I’m in the middle of this class now, and, man, it is stressful. I have to sit through whole days of lectures (I challenge you to sit through seven hours of PowerPoints in one day in the back of a class of 100 people held in an institutional basement), learn tons of things (teacher law, teacher technology, classroom management, accommodating special ed kids in the regular classroom, discrimination, how the brain works, etc.), organize a blizzard of paperwork, and student teach high school kids who are reluctantly taking a class over in order to graduate.

I’m about halfway through. I have a newfound respect for teachers and everything they manage. I feel that teaching is something that is important.

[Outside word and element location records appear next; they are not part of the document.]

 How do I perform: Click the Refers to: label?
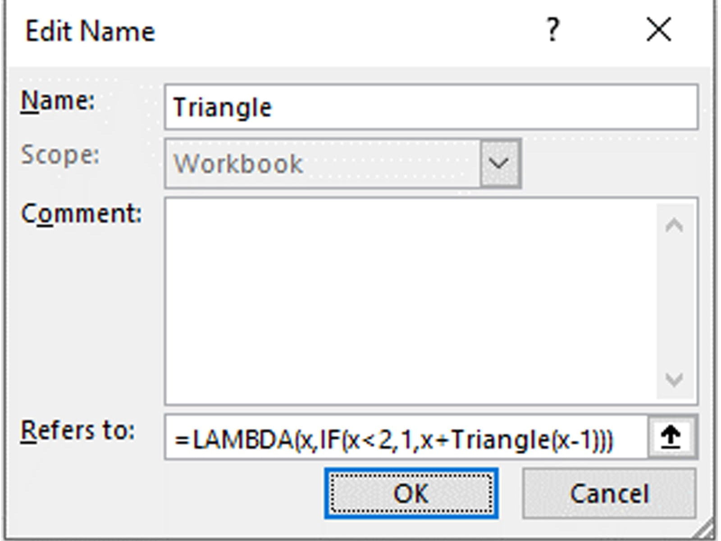[78, 431]
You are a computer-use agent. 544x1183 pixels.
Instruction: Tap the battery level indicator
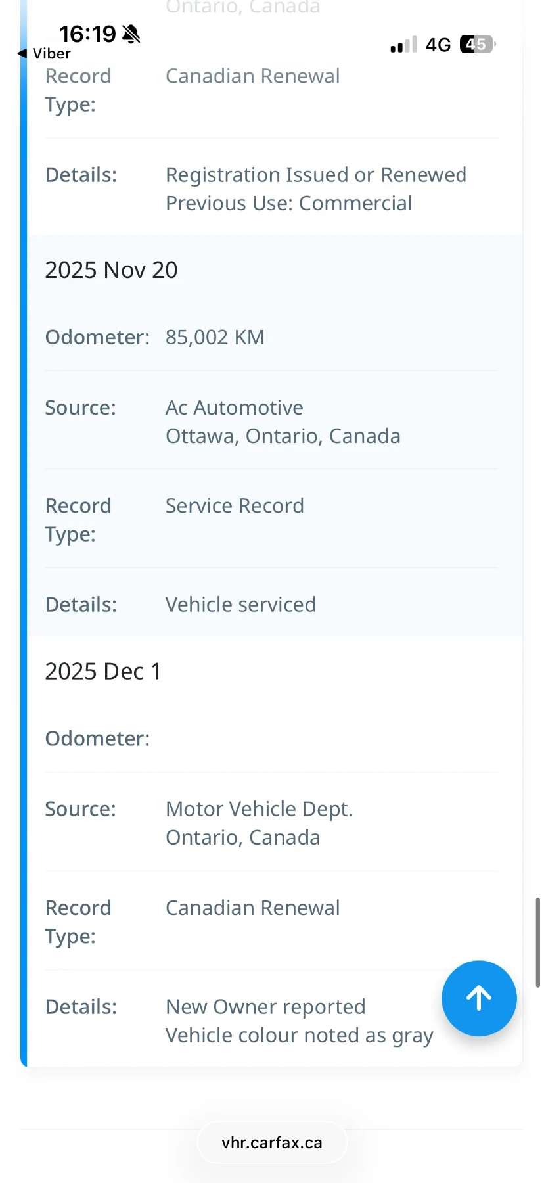(478, 45)
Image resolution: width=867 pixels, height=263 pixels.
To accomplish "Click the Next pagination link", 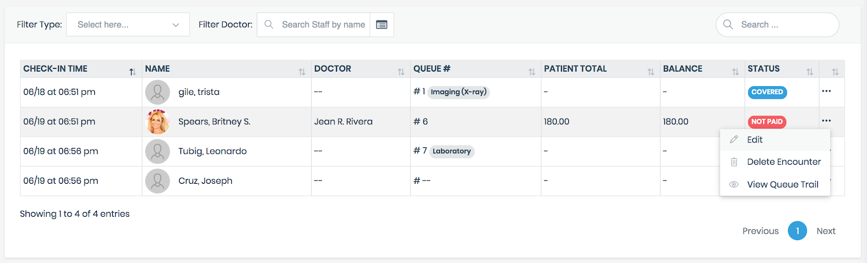I will (x=826, y=231).
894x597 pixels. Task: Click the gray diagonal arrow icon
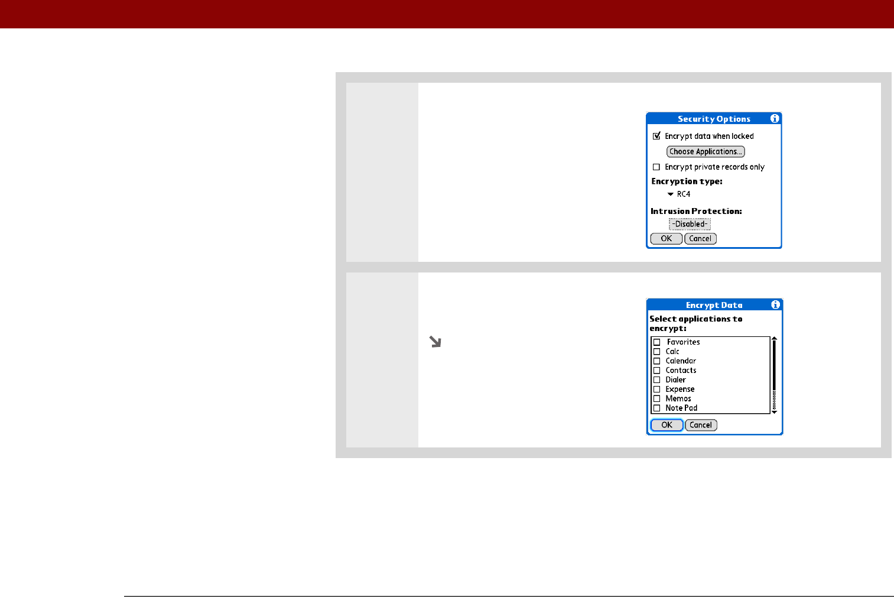click(435, 342)
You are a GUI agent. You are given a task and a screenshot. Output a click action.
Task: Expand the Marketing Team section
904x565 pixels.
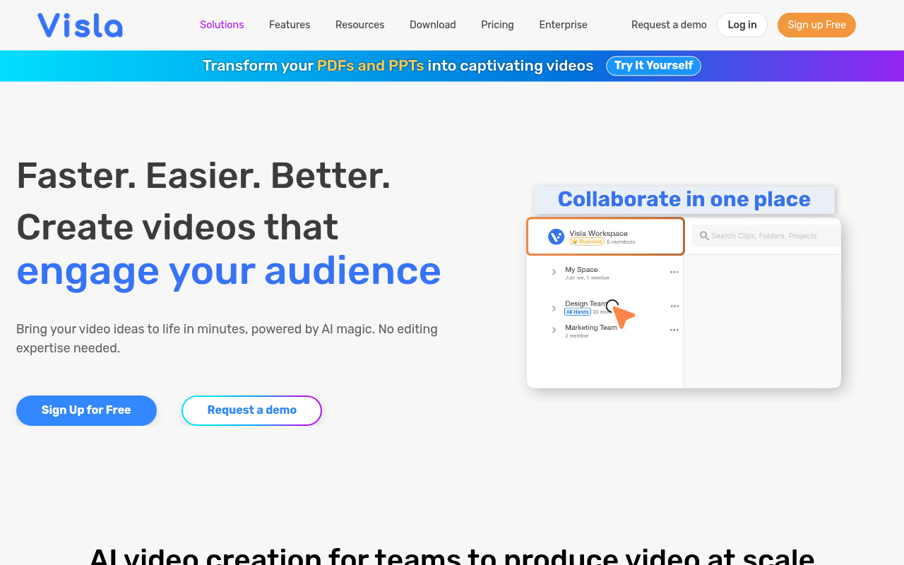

But, unfortunately, there aren’t a lot of teaching jobs available. Because in this economy, people, and by people I mean teachers, don’t want to retire or leave a job.

I stopped off yesterday at a local Board of Ed office, because I thought that, rather than send infinite resumes into the Internet Abyss, why not stop by and introduce myself? They responded with surly dismissiveness. If I wanted to substitute teach (which I don’t, I really would rather be a full-time teacher, but I’ll substitute if I have to), they need me to send an official transcript. “Official transcript. Official transcript,” they said, annoyed. I asked, “College transcript? Grad school transcript? Summer school at UCLA transcript?”

Just have an official college transcript sent, they told me. That will cost me money, of course. And they didn’t want to know my name.